BREAKING NEWS

Huge crowds join grassroots march for jailed Catalan leaders

Hundreds of thousands of Catalans marched peacefully through Barcelona on Saturday in support of calls to free jailed separatist leaders, as civil rights groups sought to reclaim control of an independence movement that has shown signs of fragmenting.

The city has witnessed daily pro-secession protests since Oct. 14, when Spain's Supreme Court jailed nine politicians and activists for up to 13 years for their role in a failed independence bid in 2017.

With some demonstrations marred by violence, turnouts down and separatist parties divided over strategy, Assemblea Nacional Catalana (ANC) and Omnium Cultural hoped Saturday's march would refocus the secessionist camp's attention by drawing the largest crowd since the court verdicts were passed.

"From the street we will keep defending all the (people's) rights but from the institutions we need political answers," ANC leader Elisenda Paluzie told the gathering, pledging to organize more protests.

Local police said around 350,000 attended on Saturday, compared with a daily peak of some 500,000 at a protest on Oct. 18 and 600,000 at a march that took place on Catalonia's national day last month.

All those figures, however, represent only a small percentage of the region's 7.5 million population and its electorate is almost evenly split over the issue of independence.

Both ANC and Omnium Cultural eschew violence and their then leaders were among the nine jailed.

While their event passed peacefully, a tense standoff with security forces developed at an early evening protest organized outside Spanish police headquarters by CDR, a pro-independence pressure group. It favors direct action and has cut railtracks and roads as well as trying to storm the regional parliament.

That protest drew a crowd of several thousand who chanted for "the forces of occupation" to leave.

They included Manel, a 20 year-old student with his face obscured by a cloth who said he was among those who lit barricades during last week's unrest.

"We need a consistent protest: more streets and less parliamentary talk because that doesn't seem to work," he said. "If we halt the economy, the Spanish government would be obliged to talk."

'PRISON IS NOT THE ANSWER'

At the grassroots march, many carried Catalan pro-independence flags and banners bearing slogans that included: "Prison is not the answer," "Sit and talk" and "Freedom for political prisoners."
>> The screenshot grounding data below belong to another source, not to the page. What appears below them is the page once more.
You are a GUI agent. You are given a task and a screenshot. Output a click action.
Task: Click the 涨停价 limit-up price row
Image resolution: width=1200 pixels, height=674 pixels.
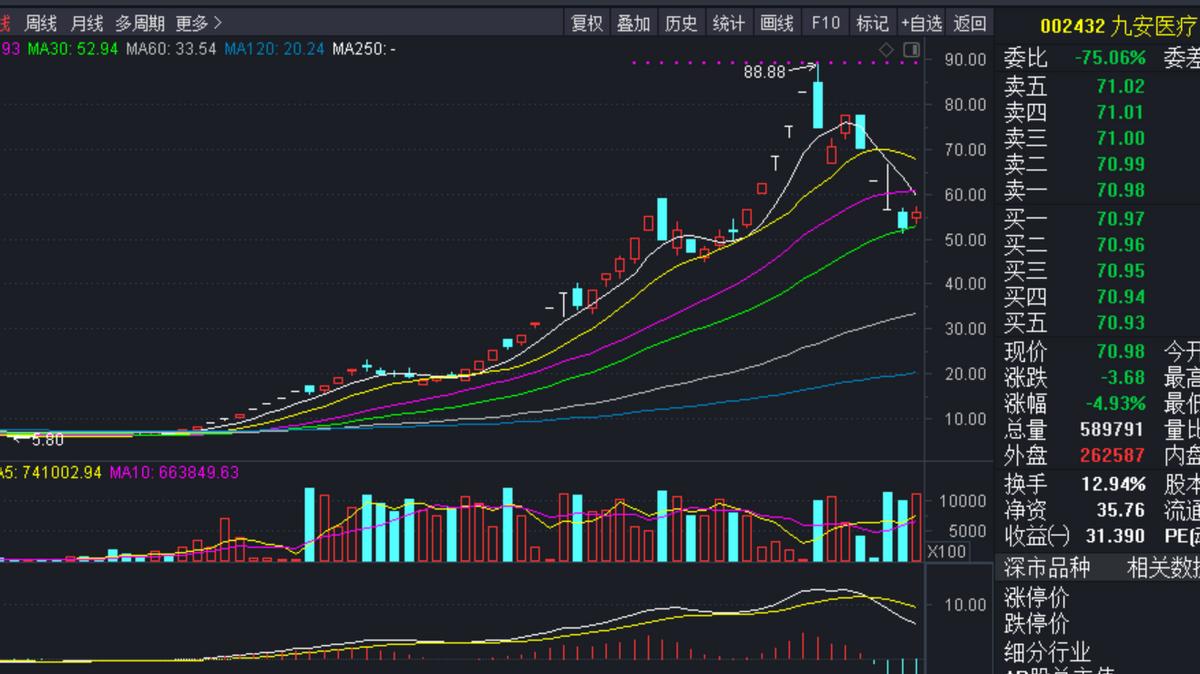[x=1039, y=597]
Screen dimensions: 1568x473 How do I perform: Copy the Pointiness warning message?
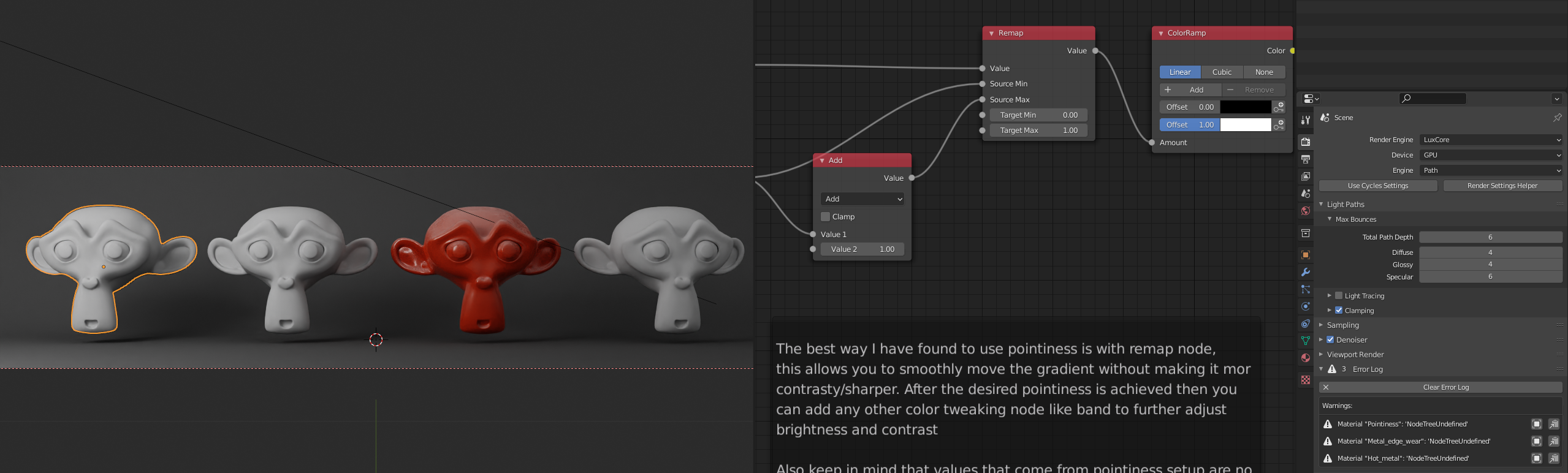[x=1536, y=424]
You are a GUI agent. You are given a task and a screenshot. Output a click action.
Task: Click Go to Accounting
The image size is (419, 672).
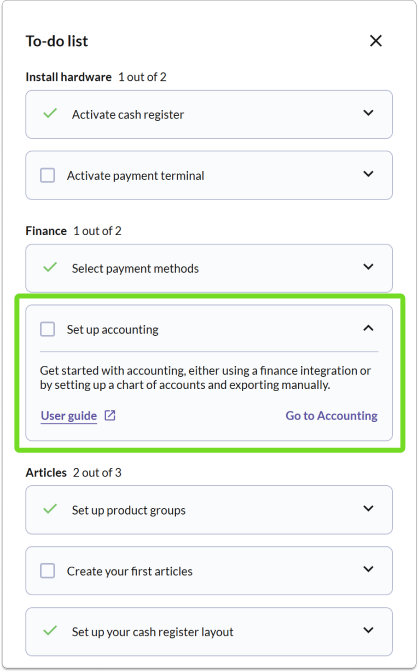332,416
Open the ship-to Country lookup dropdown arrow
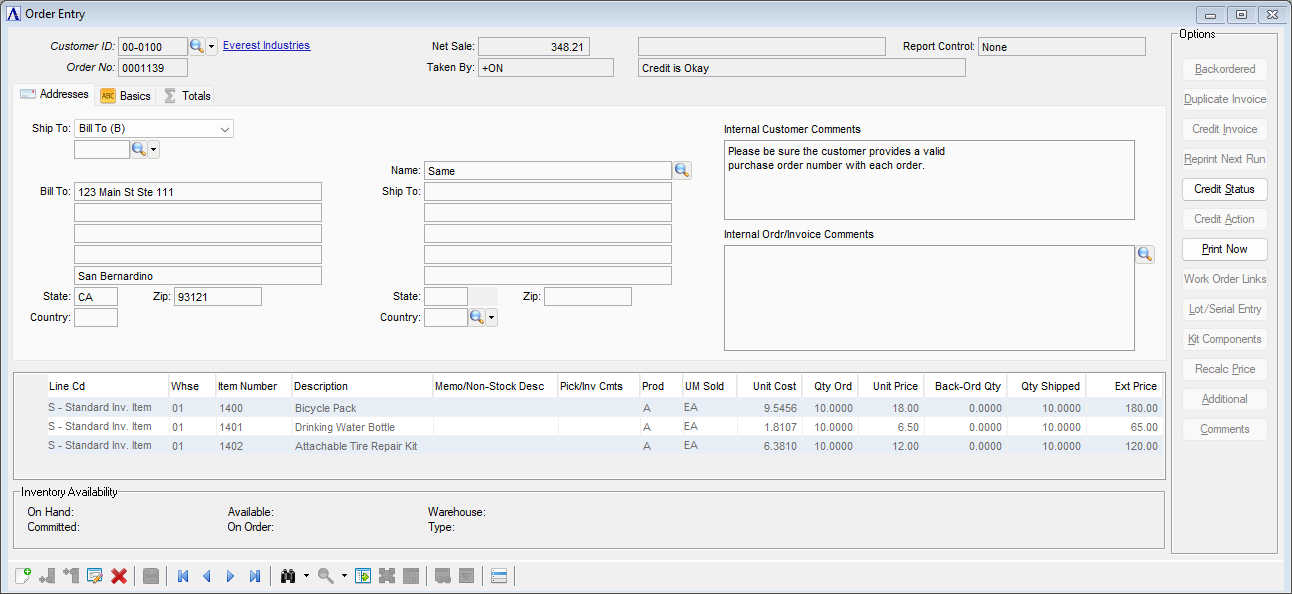The height and width of the screenshot is (594, 1292). point(491,318)
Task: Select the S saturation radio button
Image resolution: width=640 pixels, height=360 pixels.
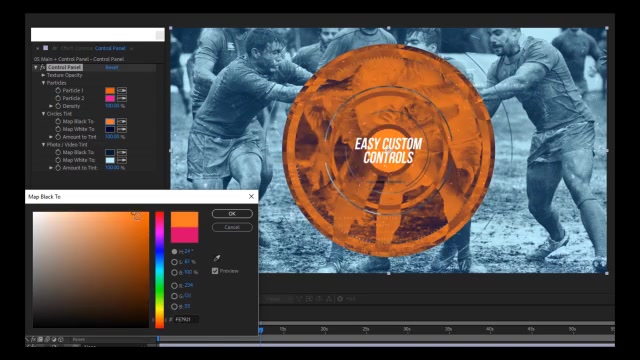Action: tap(174, 262)
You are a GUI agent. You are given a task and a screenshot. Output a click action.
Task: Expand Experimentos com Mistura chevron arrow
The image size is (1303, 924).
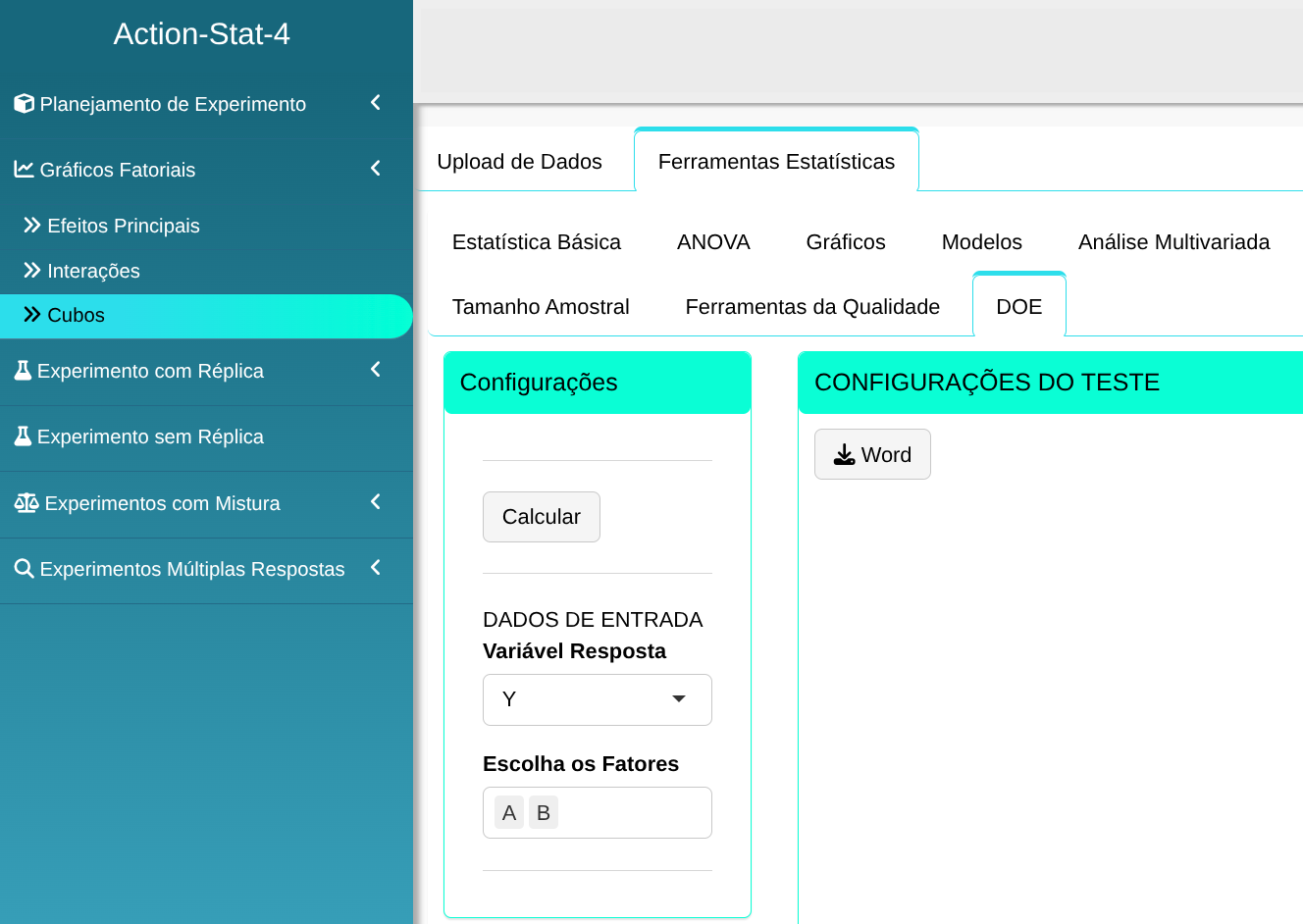[x=375, y=502]
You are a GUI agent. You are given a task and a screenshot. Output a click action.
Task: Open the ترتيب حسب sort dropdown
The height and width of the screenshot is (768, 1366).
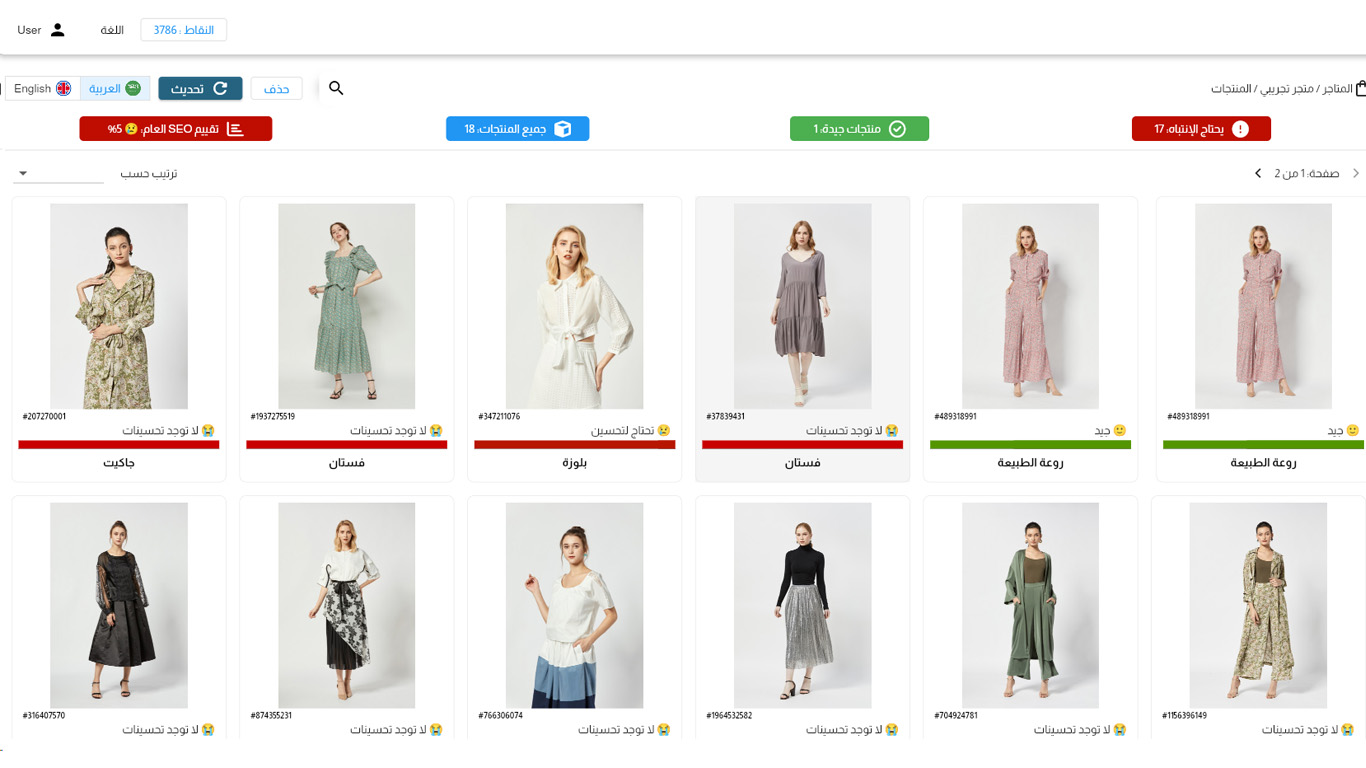pyautogui.click(x=58, y=174)
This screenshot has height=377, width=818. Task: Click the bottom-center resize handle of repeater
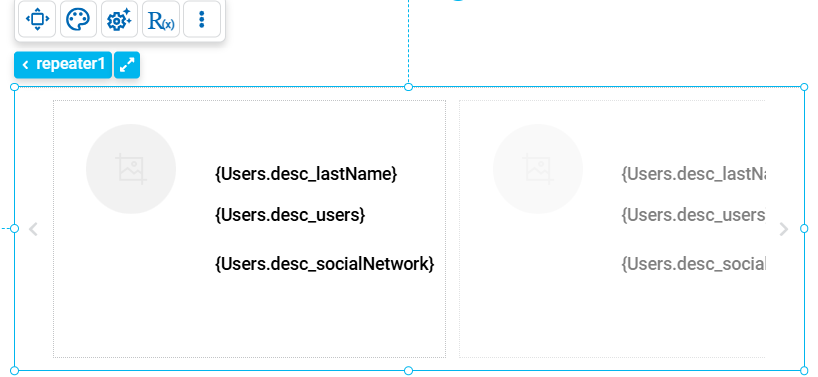pos(408,371)
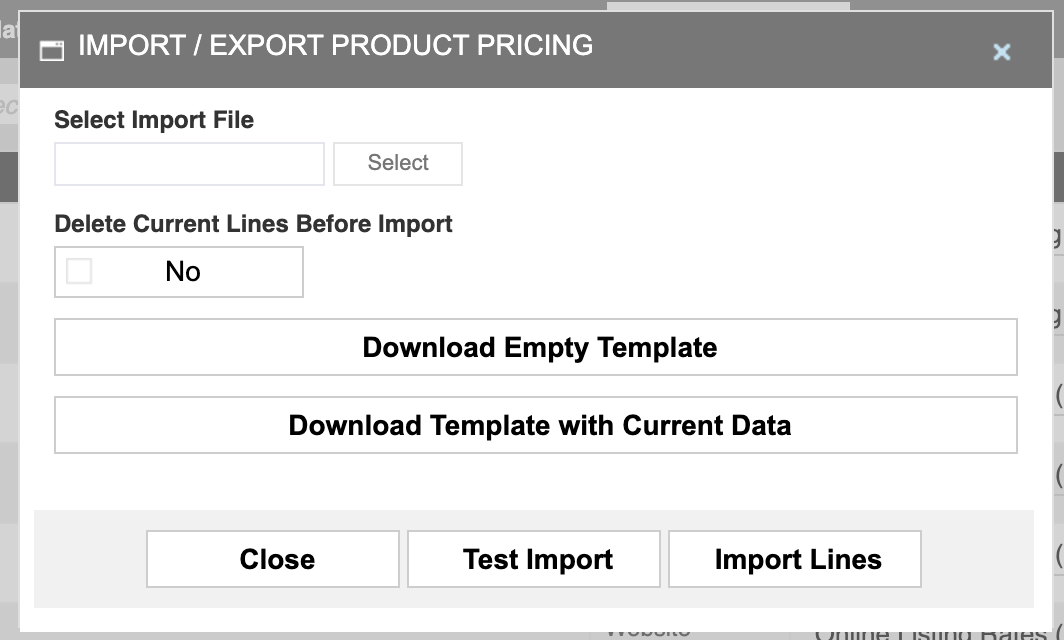Click the gray footer bar left of Close
Screen dimensions: 1064x640
pyautogui.click(x=90, y=559)
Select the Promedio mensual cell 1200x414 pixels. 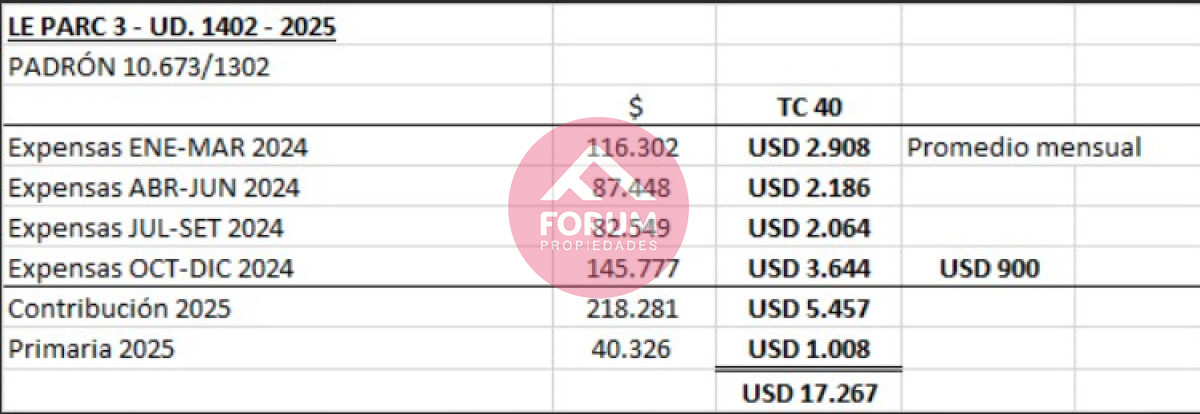pos(1024,148)
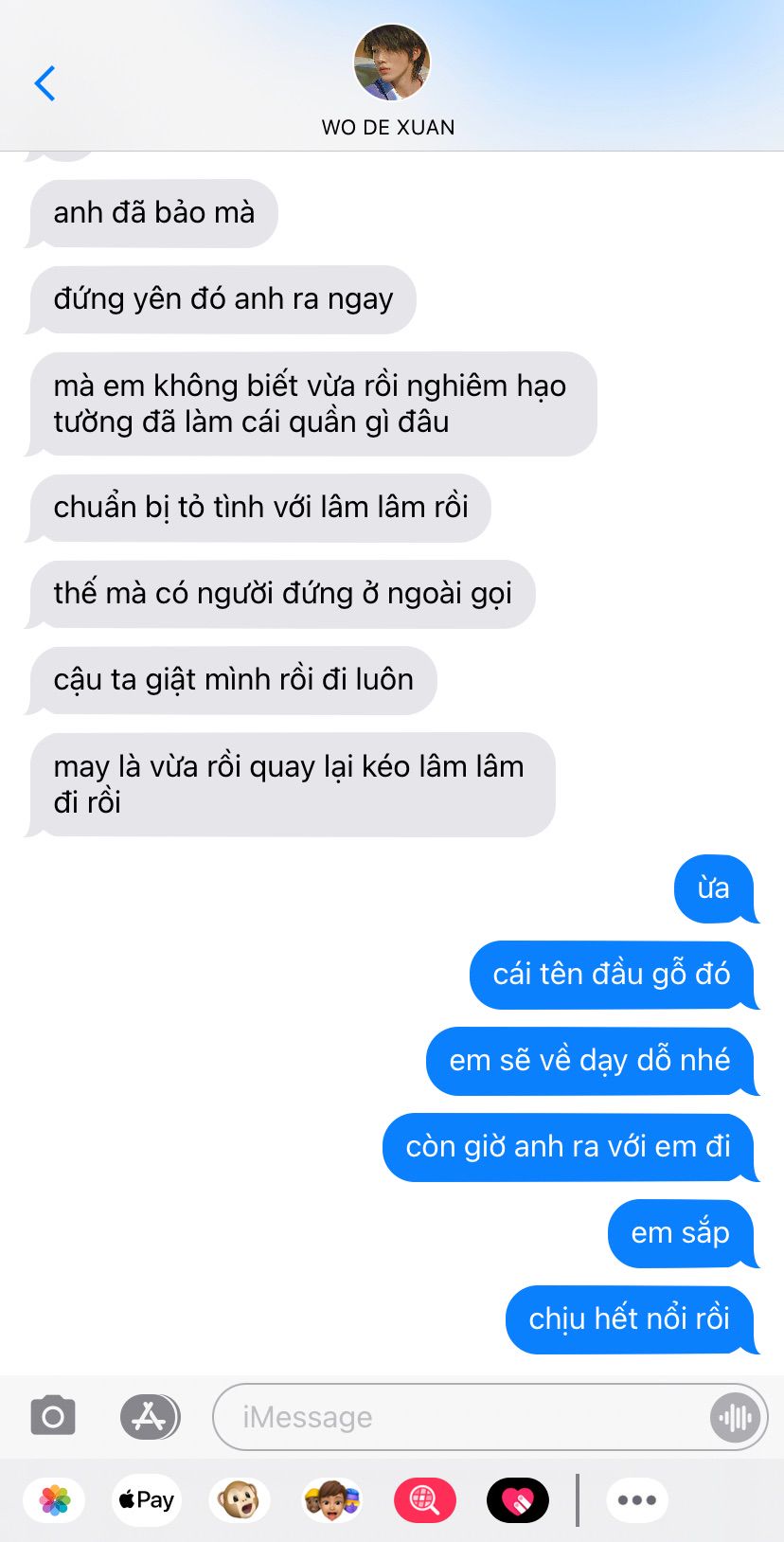This screenshot has height=1542, width=784.
Task: Select the blue "ừa" message bubble
Action: 716,888
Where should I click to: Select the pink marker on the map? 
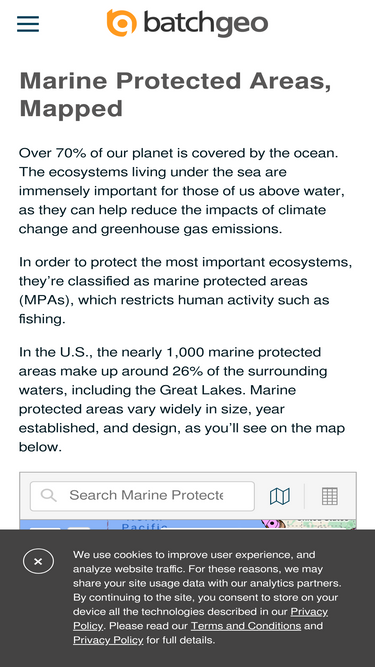tap(271, 524)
In the front row was regional government head Quim Torra, who earlier presided over a ceremony at which hundreds of Catalan mayors endorsed a document demanding self-determination.

"We have to be capable of creating a republic of free men and woman ... and overcoming the confrontational dynamic with a constructive one," he told them.

While not currently affiliated to any party, Torra belongs to the separatist political movement Junts per Catalunya. It has been in favor of maintaining confrontation with authorities in Madrid, while its leftist coalition partner Esquerra Republicana de Catalunya favors dialog.

One marcher, 63-year-old Maria Llopart, criticized the lack of unity between the two parties. "Everything looks very bad, we are not advancing," she said.

Francesc Dot, 65, said the nine leaders had been jailed in defense of "Spain's unity."

His wife, Maria Dolors Rustarazo, 63, said she should also be in prison because she voted in the 2017 referendum, which Spanish courts outlawed. "If (all separatist votes)... have to go to jail, we will go but I don't think we would all fit," she said.

She condemned last week's rioting, which had hurt the pro-independence movement, but had understanding for young protesters being "angry at the lack of democracy."

Torra called in an interview with Reuters this week for Madrid to open talks with a view to the region holding a second referendum.

Mainstream Spanish parties, including the minority Socialist government, have consistently rejected moves towards Catalan independence and all bar left-wing Podemos are opposed to any form of referendum.

They are now gearing up for a national election on Nov. 10.

Addressing a party rally in Tenerife on Saturday, acting Prime Minister Pedro Sanchez called last week's unrest in Barcelona "an attack ...on Catalan society."

Catalan supporters of continued unity with Spain will hold a rival rally in Barcelona on Sunday that the leaders of the country two main center-right parties, PP and Ciudadanos, are due to attend.